Los sábados por la mañana nos concentrábamos detrás del Castillo en el lugar en que se alzaba, en medio de un baldío de césped, un cedro del Líbano. Pedro procedía a pasarles lista a los C y, uno tras otro, esos desventurados iban a ponerse en fila al borde del césped. Los C iban a pasar el sábado y el domingo en el internado haciendo tareas de jardinería y recorriendo los paseos marcando el paso.
Los A y los B esperaban la llegada de sus padres, pero la mayoría de nosotros se subía a los dos autocares Chausson aparcados desde las nueve y media en la explanada del Castillo. Cuando todo el mundo se había acomodado, los dos autocares arrancaban y, uno detrás del otro, iban despacio paseo abajo. Tras cruzar el portón, se metían por la Nacional. Entonces los alumnos, mayores y pequeños, cantaban a coro estribillos de canciones cuarteleras o de cuerpo de guardia.
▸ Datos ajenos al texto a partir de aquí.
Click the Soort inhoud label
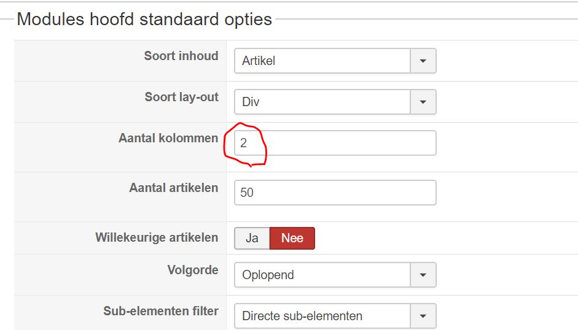 click(x=181, y=56)
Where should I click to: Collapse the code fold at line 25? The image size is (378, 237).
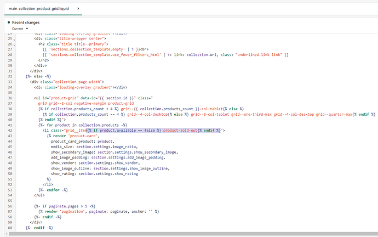tap(14, 39)
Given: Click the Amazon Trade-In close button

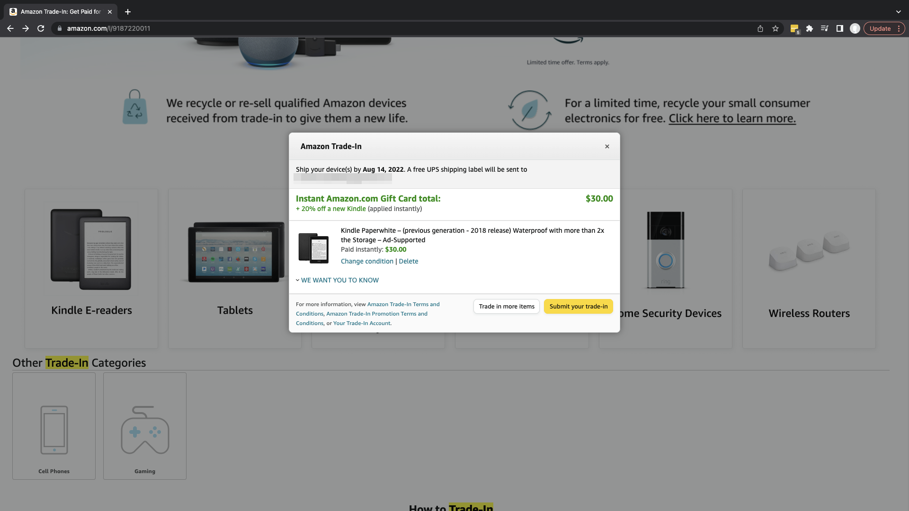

No cantábamos esas canciones mi compañero de clase Christian Portier y yo y quizá por eso habíamos simpatizado. Nos sentábamos siempre juntos en el autocar. Estuvimos unos cuantos meses sin separarnos los sábados y los domingos en que tocaba salida larga.
La madre de Christian venía a buscarnos a la puerta de Saint-Cloud, a la parada del autocar, y la imagen de la señora Portier –Claude Portier– esperándonos al volante de su Renault descapotable con un cigarrillo en los labios la sigo teniendo muy clara en la memoria.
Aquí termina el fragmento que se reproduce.